Document excerpt =>
----

In [None]:
from pyspark.sql import SparkSession
from google.colab import userdata
neo4j_password = userdata.get('neo4j_password')

url = "neo4j+s://7ffc03b9.databases.neo4j.io:7687"
username = "neo4j"

spark = (
    SparkSession.builder.config("neo4j.url", url)
    .config("spark.jars.packages", "org.neo4j:neo4j-connector-apache-spark_2.12:5.3.3_for_spark_3,graphframes:graphframes:0.8.4-spark3.5-s_2.12") \
    .config("neo4j.authentication.basic.username", username)
    .config("neo4j.authentication.basic.password", neo4j_password)
    .getOrCreate()
)

Let's reimplement our Fraud ring example.

In [None]:
has_address_df = (spark.read
            .format('org.neo4j.spark.DataSource')
            .option('relationship', 'HAS_ADDRESS')
            .option('relationship.source.labels', ':AccountHolder')
            .option('relationship.target.labels', ':Address')
            .load())

has_address_df.show()

----

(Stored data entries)
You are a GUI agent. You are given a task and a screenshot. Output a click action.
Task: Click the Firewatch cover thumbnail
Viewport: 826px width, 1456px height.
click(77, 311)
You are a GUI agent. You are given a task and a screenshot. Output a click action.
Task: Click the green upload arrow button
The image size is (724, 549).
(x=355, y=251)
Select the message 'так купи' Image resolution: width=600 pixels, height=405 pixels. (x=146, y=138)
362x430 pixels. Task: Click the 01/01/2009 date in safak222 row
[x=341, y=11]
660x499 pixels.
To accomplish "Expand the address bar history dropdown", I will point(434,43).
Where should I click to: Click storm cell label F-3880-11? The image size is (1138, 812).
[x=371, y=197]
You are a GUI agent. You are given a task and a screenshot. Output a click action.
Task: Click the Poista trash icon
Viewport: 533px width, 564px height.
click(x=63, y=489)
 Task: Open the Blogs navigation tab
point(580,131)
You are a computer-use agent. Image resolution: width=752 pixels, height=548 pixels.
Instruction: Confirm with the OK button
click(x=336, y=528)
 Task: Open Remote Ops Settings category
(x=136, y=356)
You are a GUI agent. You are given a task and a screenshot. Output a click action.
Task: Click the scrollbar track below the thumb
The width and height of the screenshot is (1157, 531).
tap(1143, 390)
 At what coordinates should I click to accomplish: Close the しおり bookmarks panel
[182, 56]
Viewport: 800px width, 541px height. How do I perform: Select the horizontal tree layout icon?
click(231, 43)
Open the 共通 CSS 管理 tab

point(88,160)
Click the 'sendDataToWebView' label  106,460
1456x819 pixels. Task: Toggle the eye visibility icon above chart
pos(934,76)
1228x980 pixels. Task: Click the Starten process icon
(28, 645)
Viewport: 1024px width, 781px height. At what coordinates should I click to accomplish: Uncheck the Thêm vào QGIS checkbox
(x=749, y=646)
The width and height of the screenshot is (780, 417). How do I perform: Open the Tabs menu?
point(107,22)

----

Tasks =>
#1 In the Spark and Neo4j notebook, which relationship type does the second code block read from the database?
#2 Continue the Spark and Neo4j notebook from the point where it stops.

Answers for the tasks =>
#1 HAS_ADDRESS

#2
+-------------------+-----------+-----------+---------------+---------------+---------------+----------------+-----------+---------------+--------------+-----------------+------------+-------------+
|           <rel.id>| <rel.type>|<source.id>|<source.labels>|source.UniqueId|source.LastName|source.FirstName|<target.id>|<target.labels>|target.ZipCode|    target.Street|target.State|  target.City|
+-------------------+-----------+-----------+---------------+---------------+---------------+----------------+-----------+---------------+--------------+-----------------+------------+-------------+
|1152921504606846998|HAS_ADDRESS|         22|[AccountHolder]|        JohnDoe|            Doe|            John|         25|      [Address]|         94101|123 NW 1st Street|  California|San Francisco|
|1152921504606846999|HAS_ADDRESS|         23|[AccountHolder]|  JaneAppleseed|      Appleseed|            Jane|         25|      [Address]|         94101|123 NW 1st Street|  California|San Francisco|
|1152

In [None]:
from pyspark.sql import functions as F

account_address_df = has_address_df.select(
    F.col("`source.UniqueId`").alias("account_id"),
    F.col("`source.FirstName`").alias("account_firstname"),
    F.col("`source.LastName`").alias("account_lastname"),
    F.col("`target.ZipCode`").alias("address_zip"),
    F.col("`target.Street`").alias("address_street"),
    F.col("`target.City`").alias("address_city"),
    F.col("`target.State`").alias("address_state")
)

account_address_df.show()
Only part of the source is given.